In conjunction with the RTSS 2013 in Vancouver (Dec 3, 2013).
Distributed Embedded Systems (DES) are rapidly becoming increasingly complex due to requirements on advanced functionality, with increasing amount and heterogeneity of the information that is exchanged. This high complexity imposes major development challenges when non-functional properties must be enforced, such as real-time response and adaptability.
In this context, one networking technology that is gaining more acceptance in DES is switched Ethernet given its attractive high throughput, low cost, wide availability, and general maturity.
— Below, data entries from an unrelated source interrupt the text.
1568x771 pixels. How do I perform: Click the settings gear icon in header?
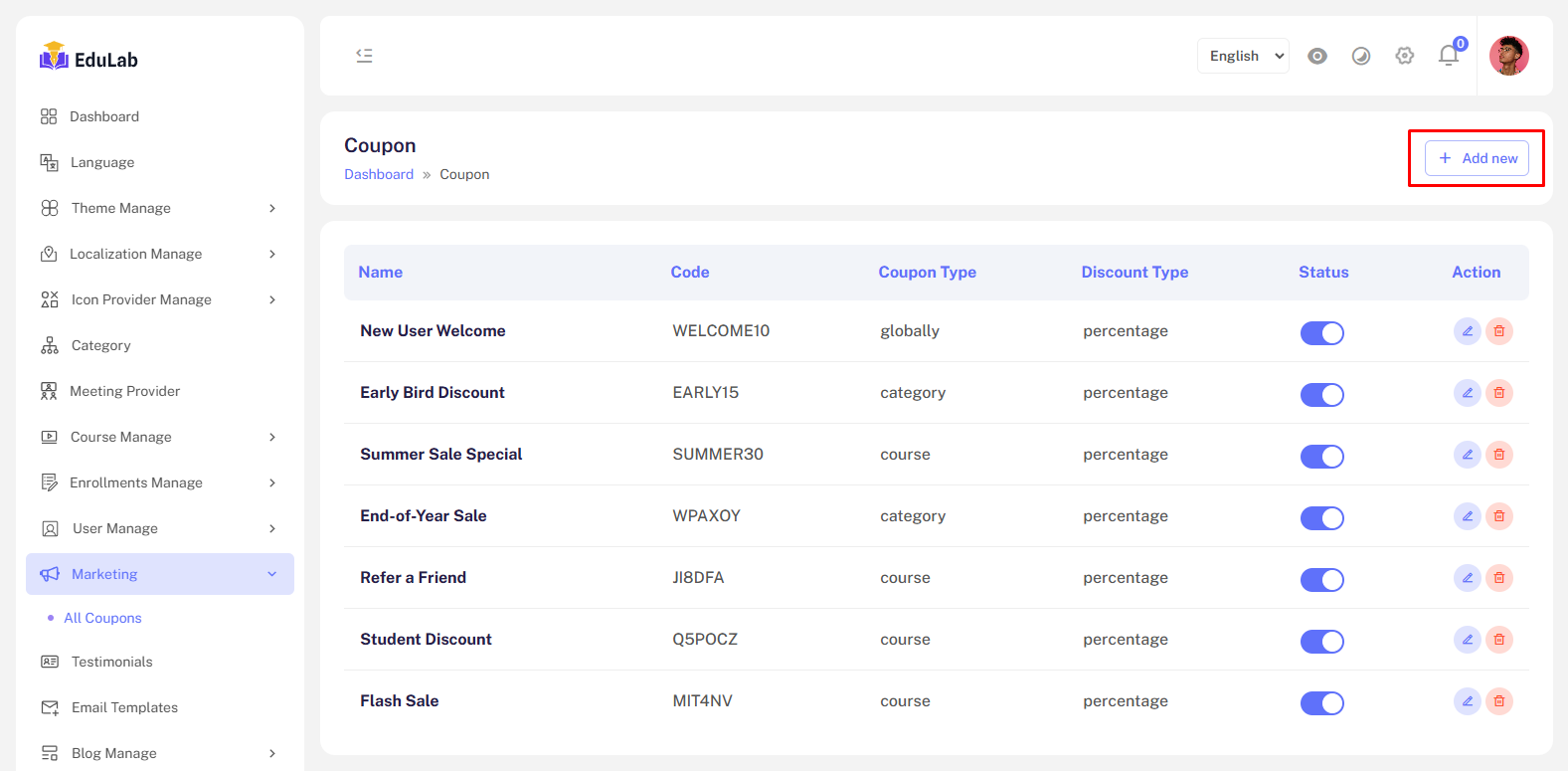(x=1404, y=56)
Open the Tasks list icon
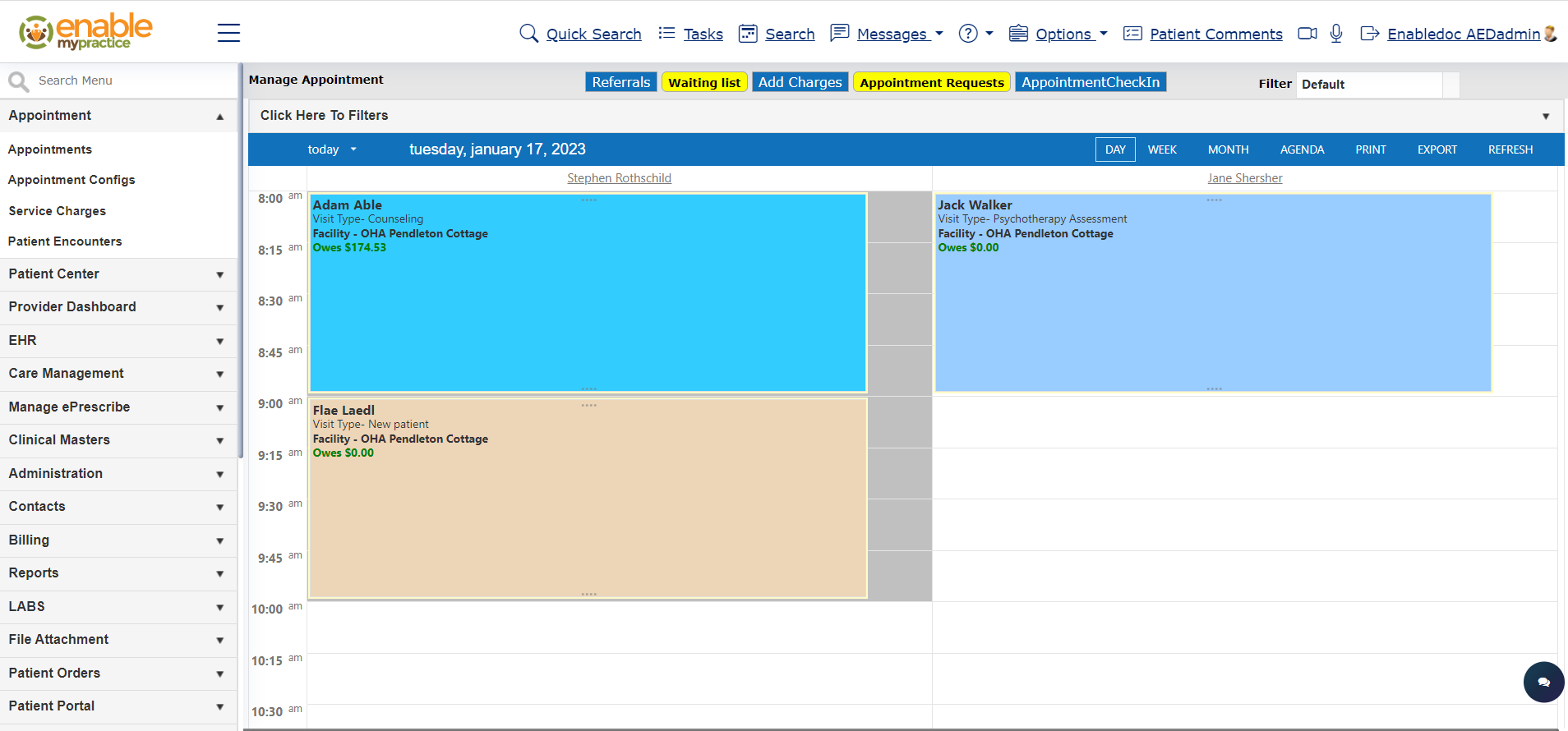The width and height of the screenshot is (1568, 731). tap(666, 33)
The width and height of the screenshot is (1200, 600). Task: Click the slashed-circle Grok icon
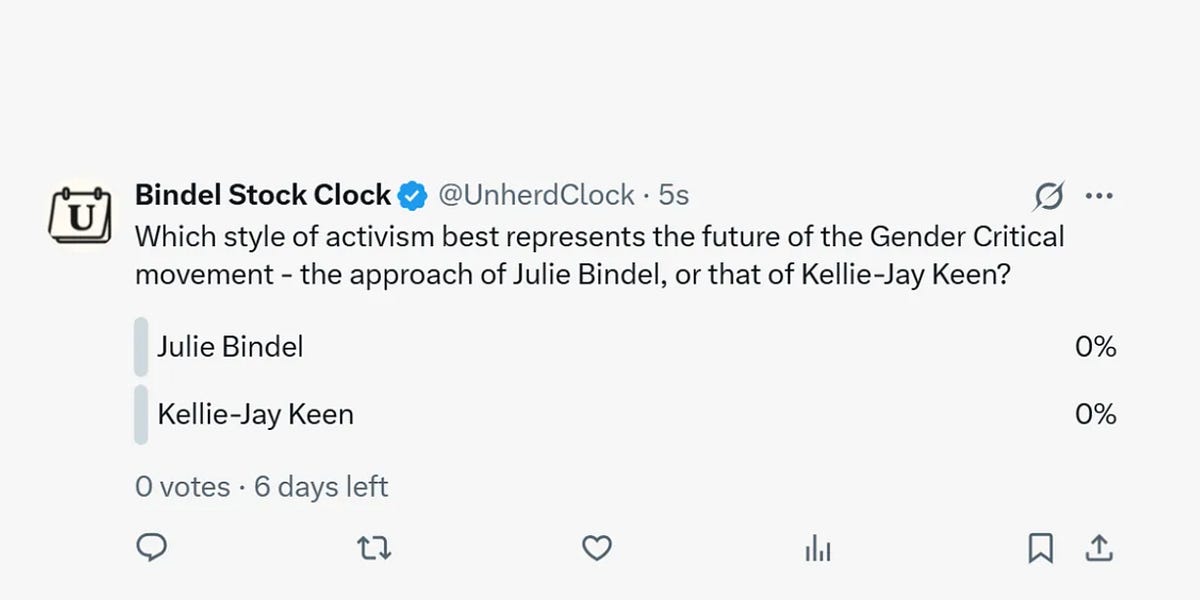coord(1048,196)
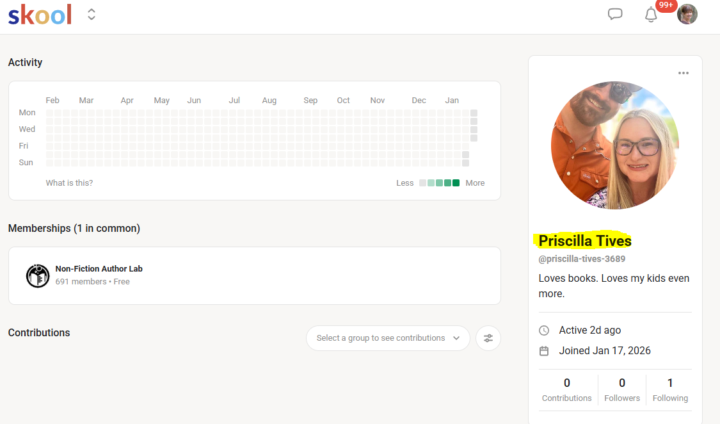
Task: Open the group switcher arrows
Action: (x=91, y=15)
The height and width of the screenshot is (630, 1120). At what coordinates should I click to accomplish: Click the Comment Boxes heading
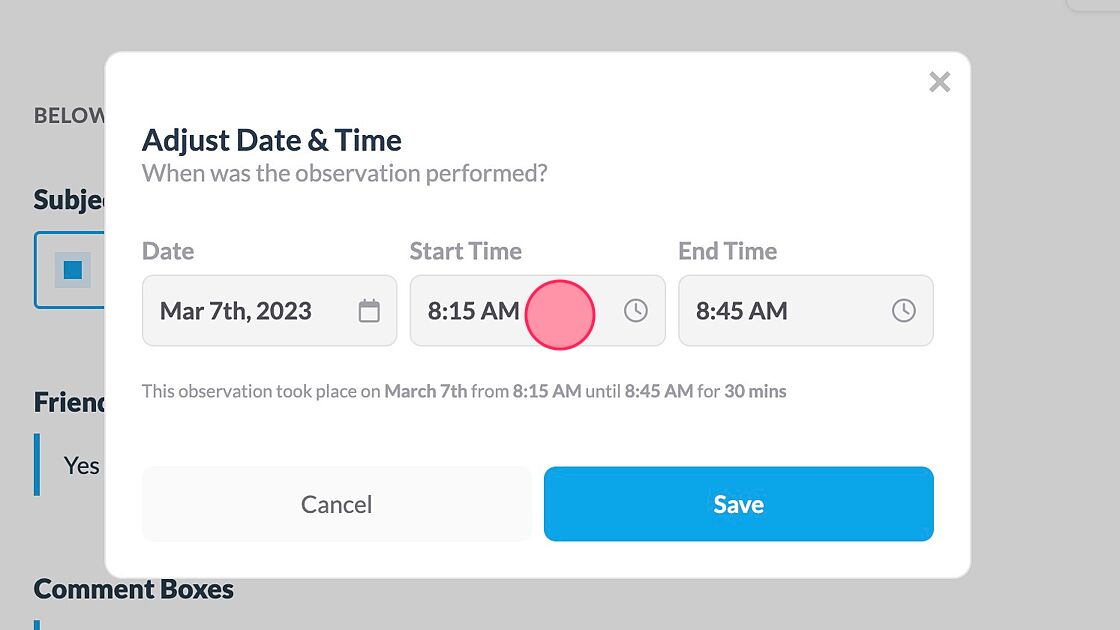coord(133,589)
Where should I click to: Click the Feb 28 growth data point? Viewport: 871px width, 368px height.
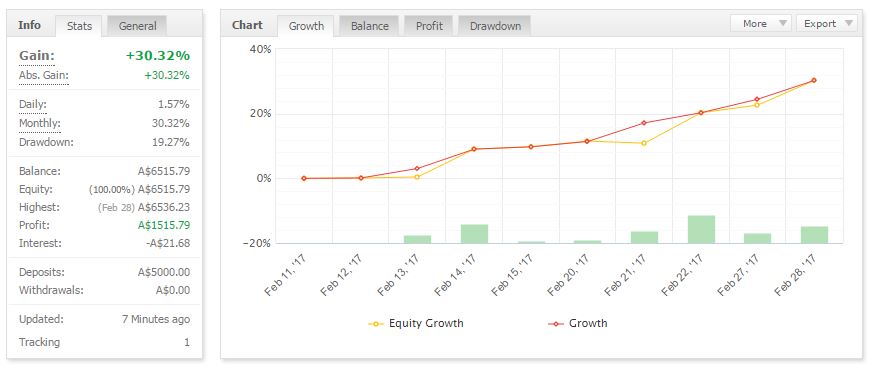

However, when using COTS Ethernet switches, network interface cards and IP stacks, guaranteeing real-time behavior is still challenging due to possible uncontrolled packet arrival patterns that will lead to packet queuing inside the switches and potentially to buffer overflows and consequently to packet drops.
This motivated a strong research activity in recent years towards providing Ethernet-based real-time communication solutions, the so called Real-Time Ethernet (RTE) protocols. These were initially geared towards industrial automation and large embedded systems, such as avionics and train systems, and more recently expanding to automotive, medical and other typical DES domains. Despite the myriad of solutions existing today, a few issues remain open, such as the efficient use of the network bandwidth with heterogeneous traffic profiles, resource reservation across large networks with channel isolation, support of multiple operational modes and online bandwidth management, provision of ultra-low jitter, support for high precision time synchronization, efficient response-time analysis, to name just a few.